Dans la vie privée, Gastaut est une personne passionnée : par l’art, d’une part, à travers la peinture classique et l’Opéra, mais aussi via des collections de bijoux et de rares spécimens de crânes qu’il amasse à l’aide de sa complice de tous les jours, Yvette. Par la littérature, d’autre part, tentant de comprendre le lien entre Flaubert, Dostoïevski et l’épilepsie (s’intéressant à Van Gogh par la même occasion). Il saute aisément d’une passion à l’autre, comme son intérêt pour la voile qui meurt brutalement en mer après un orage particulièrement difficile à surmonter.
Après sa retraite en 1984, il délaisse la communauté médicale, à laquelle il ne rend visite que rarement, pour contenter certains de ses pairs qu’il apprécie. Il ne lit plus de littérature médicale, lègue sa bibliothèque à La Timone et au centre Saint Paul, et en vient même à critiquer son propre travail scientifique, dont seule une partie aurait eu selon lui un réel intérêt.
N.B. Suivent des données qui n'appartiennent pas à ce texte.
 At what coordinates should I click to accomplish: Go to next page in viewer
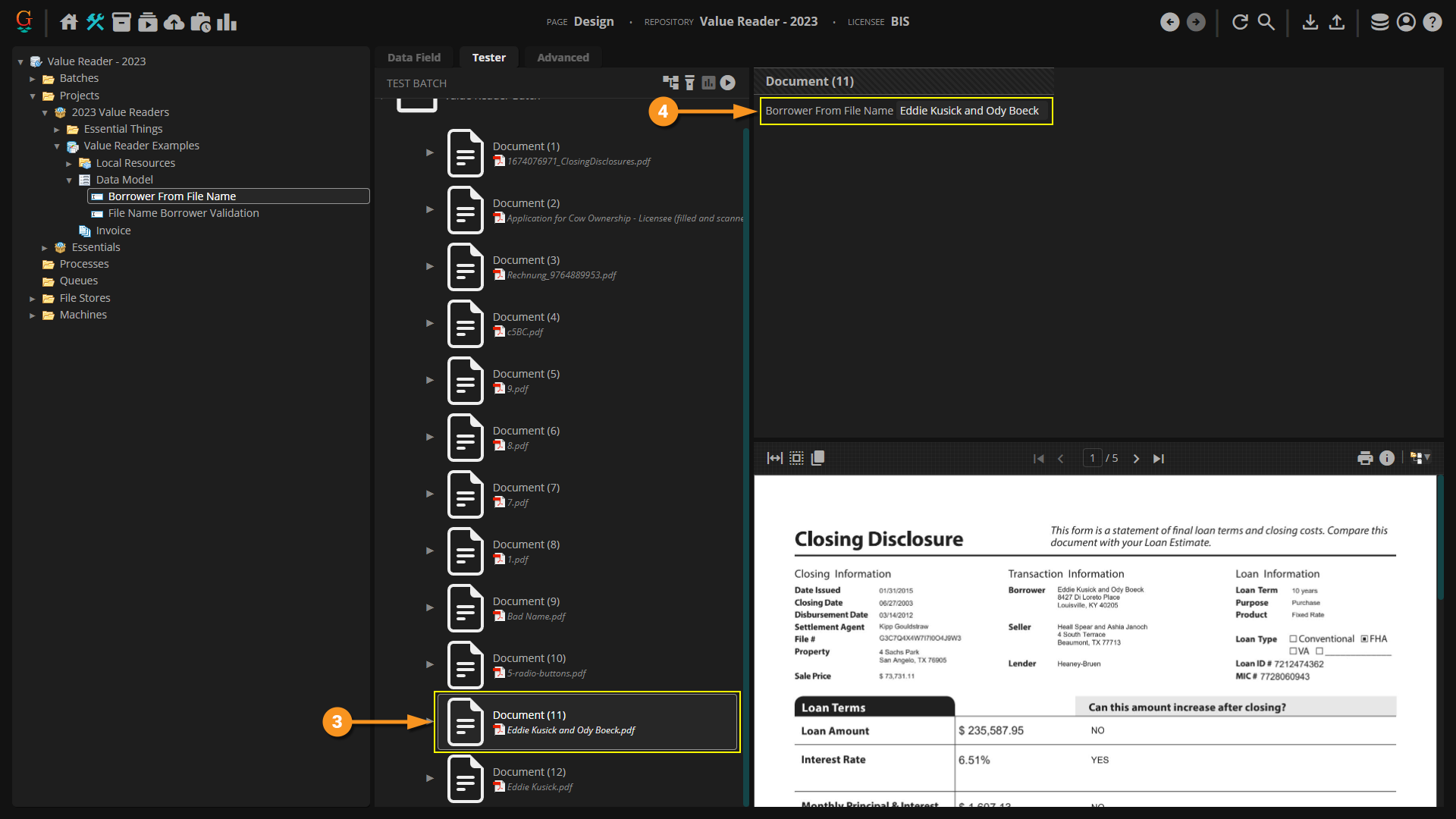1136,459
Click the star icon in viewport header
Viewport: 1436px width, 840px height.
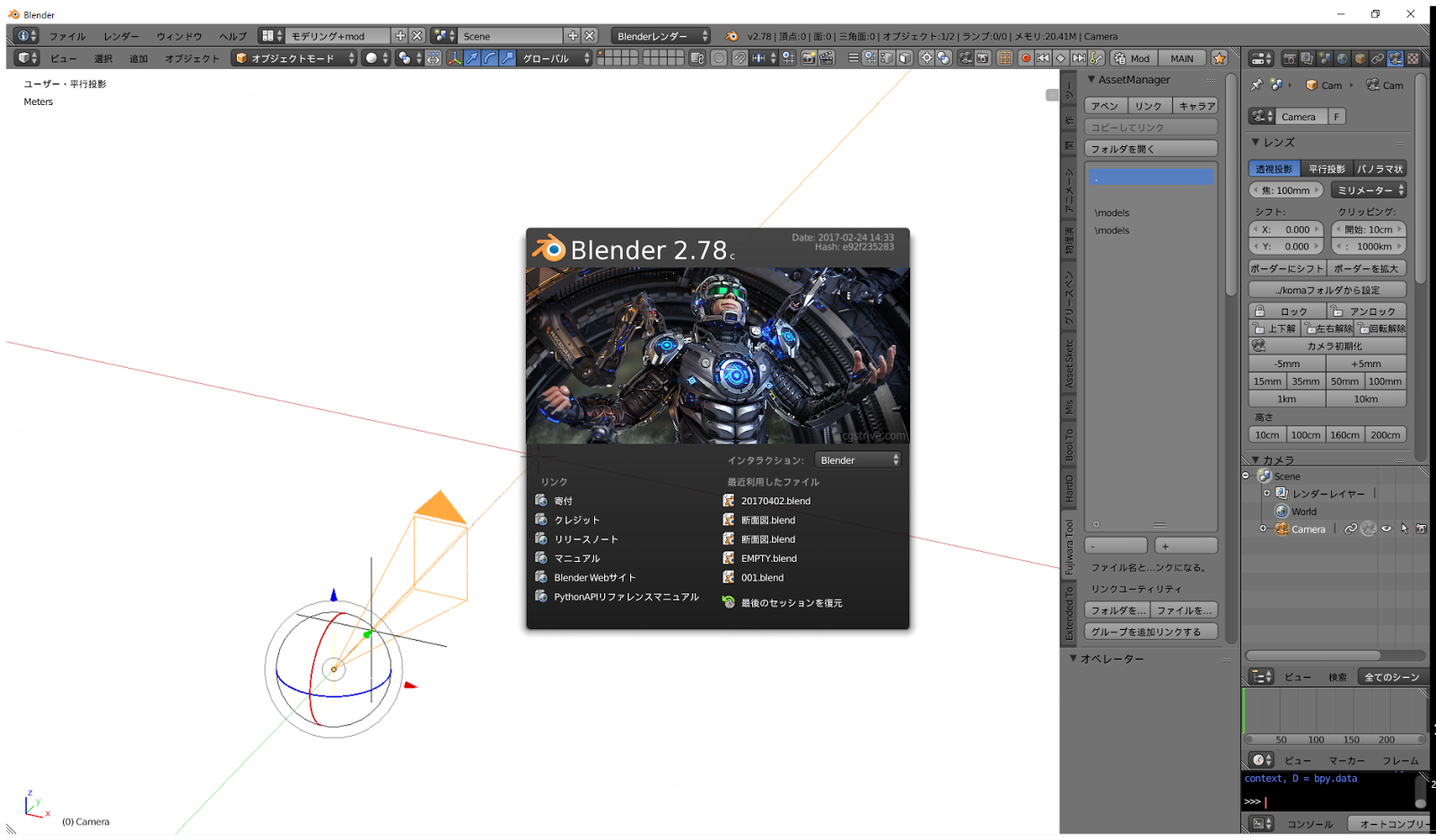(x=1219, y=58)
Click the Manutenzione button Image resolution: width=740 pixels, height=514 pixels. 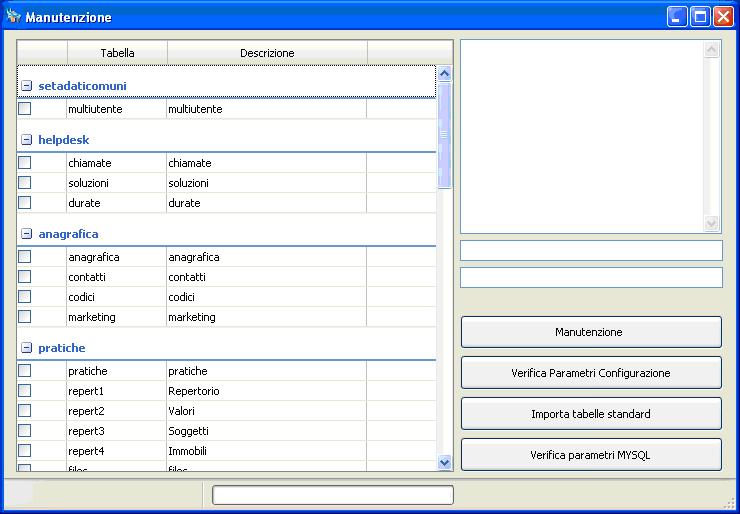coord(591,332)
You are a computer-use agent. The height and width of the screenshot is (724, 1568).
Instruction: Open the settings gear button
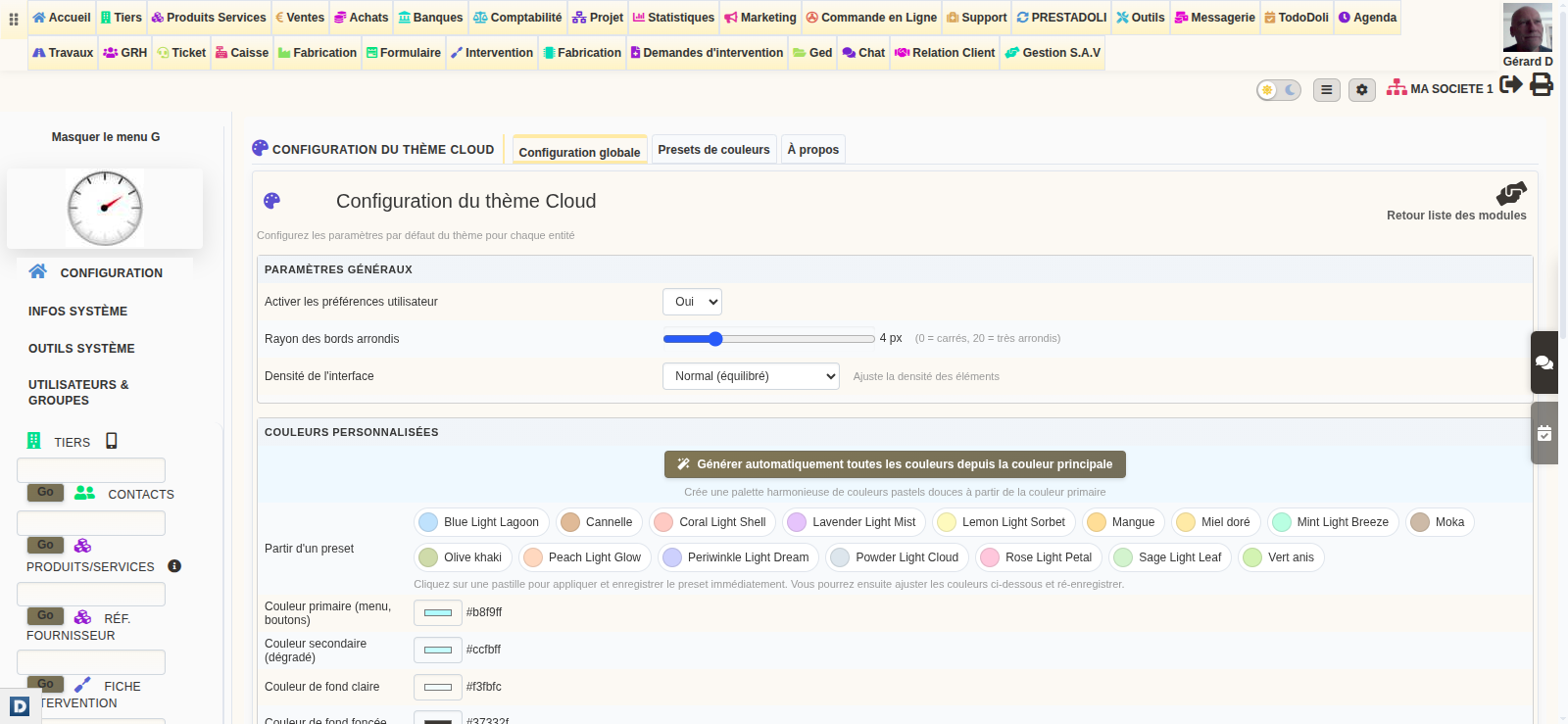pyautogui.click(x=1362, y=90)
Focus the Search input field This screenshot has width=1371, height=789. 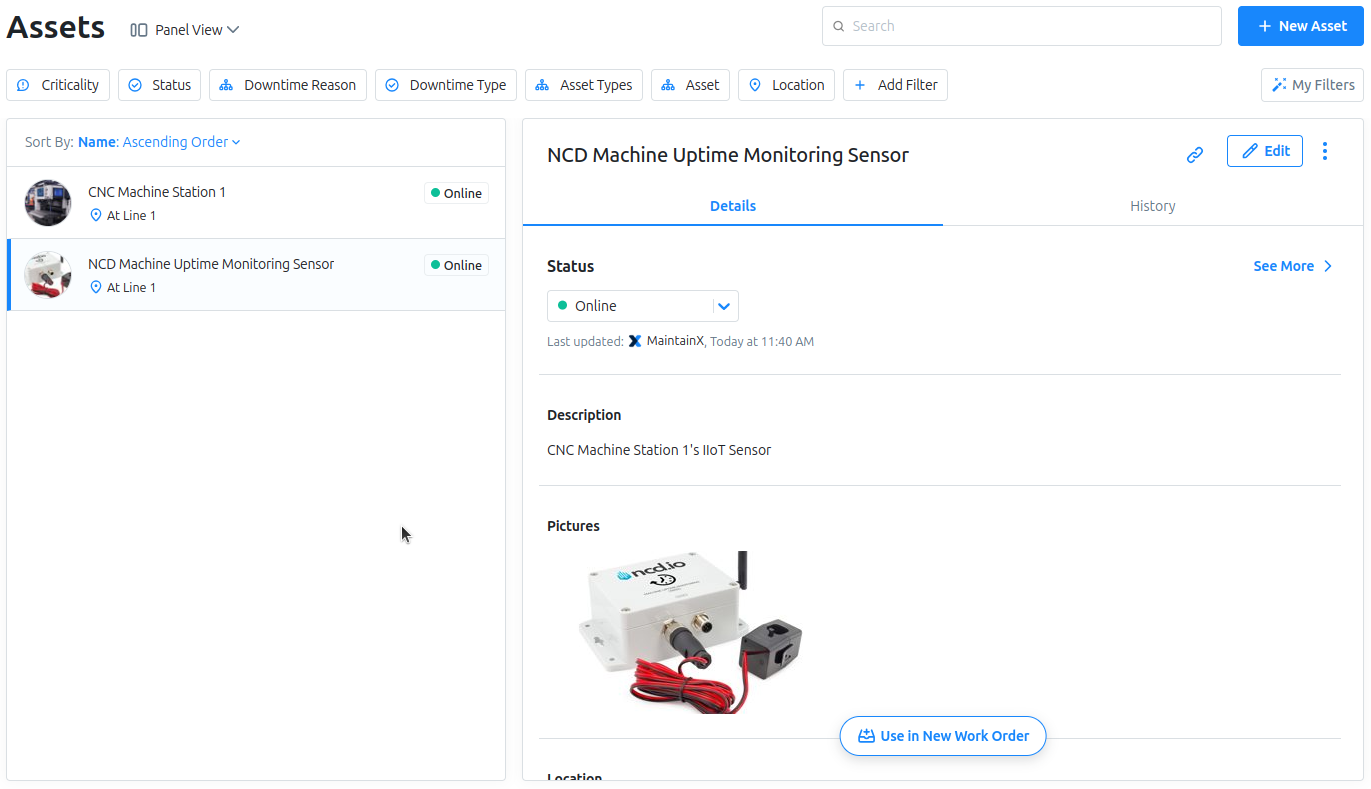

Yvette décédée, il cède sa collection de crânes au musée de la Vieille Charité de Marseille, et passe ses dernières années en compagnie de son ancienne assistante, Mireille Taury.
Henri Gastaut meurt le 15 juillet 1995 dans le 8e arrondissement de Marseille, terrassé par un cancer. Il laisse derrière lui une fille, Danielle (enseignante au lycée), et deux fils, Jean-Louis (Professeur de neurologie) et Jean-Albert (Professeur d’hématologie). Il laisse surtout une communauté médicale éplorée, dont les hommages viendront fleurir des années durant la littérature internationale.